WHETHER AMERICANbusiness rises to President Gorbachev's invitation and invests in the Soviet Union will depend largely on the Soviets themselves. It was an extraordinary appeal to foreign investors not only to come into his country but to take an active part in changing it. The Soviets, he told the corporate elite gathered to meet him in Minneapolis, "are ready to move resolutely toward the market." But that's precisely the point that they are going to have to establish more clearly before investment begins to flow on any substantial scale.

Mr. Gorbachev's country is going to be an inconvenient place to do business for many years, but inconvenience is not fatal. American business has put a lot of money into places where the transportation is uncertain, the hotels are bad and the phone service is worse. Those are things that can be expected to improve if the country genuinely chooses to open itself and become a part of the world market.

But before that can happen there are issues of principle that are going to have to be settled among the Soviets themselves. For all of the talk about market economics and reform, the reformers have not yet come to terms with the idea of private property. To dodge around those heavily freighted words, the government styles the small businesses now establishing themselves in great numbers as cooperatives. Even under that label they run into much harassment from the unreconciled old guard, which is numerous and not without power. Foreign investors will hesitate to put much money into the Soviet Union until they have better assurance that they can get their profits out. The present shortage of hard currency is compounded by a lingering ambivalence about the concept of profits.

Mr.
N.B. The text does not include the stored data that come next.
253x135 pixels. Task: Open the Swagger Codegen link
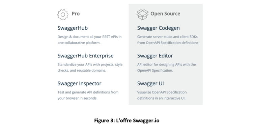159,28
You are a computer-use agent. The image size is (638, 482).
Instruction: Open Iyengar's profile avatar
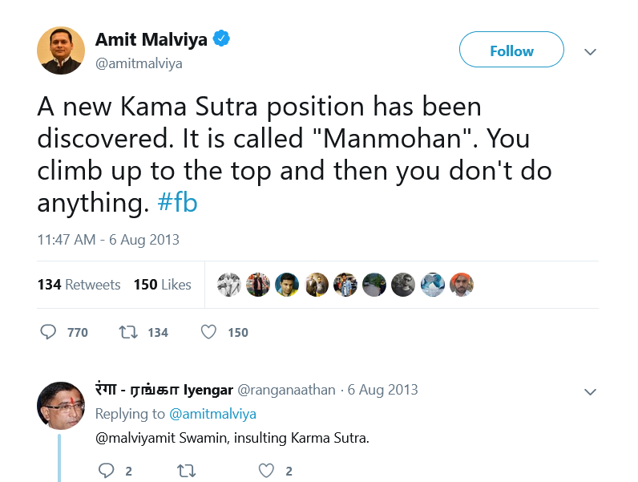tap(61, 406)
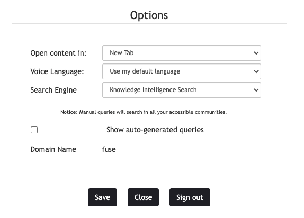Enable the auto-generated queries checkbox
The height and width of the screenshot is (218, 304).
[34, 130]
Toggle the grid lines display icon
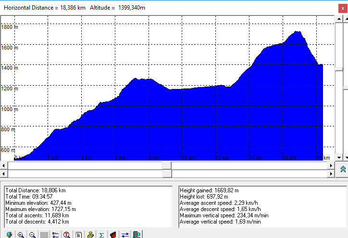 pyautogui.click(x=44, y=235)
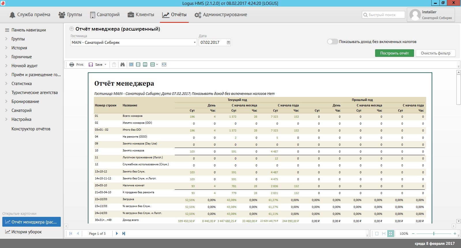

Gorbachev acknowledged that many laws and many minds are going to have to be changed as the reforms go forward. There will be a lot of protests and demonstrations before the new ideas succeed, he conceded. But those American businesses that now come into the Soviet Union, he told the Americans, will have the government's cooperation in a land of unmeasurable potential -- while those who hesitate may be left outside forever.

The American response will exert a powerful influence in many other places -- most notably in Japan, with its huge surpluses to invest. But that response is going to be cautious. More American companies will certainly go into the Soviet Union, but boards of directors are likely to view these ventures as experiments, and highly tentative at that. Before serious money begins to move into the Soviet Union, foreign companies will want to see how the Soviets resolve the internal contradictions that the Gorbachev reforms are generating.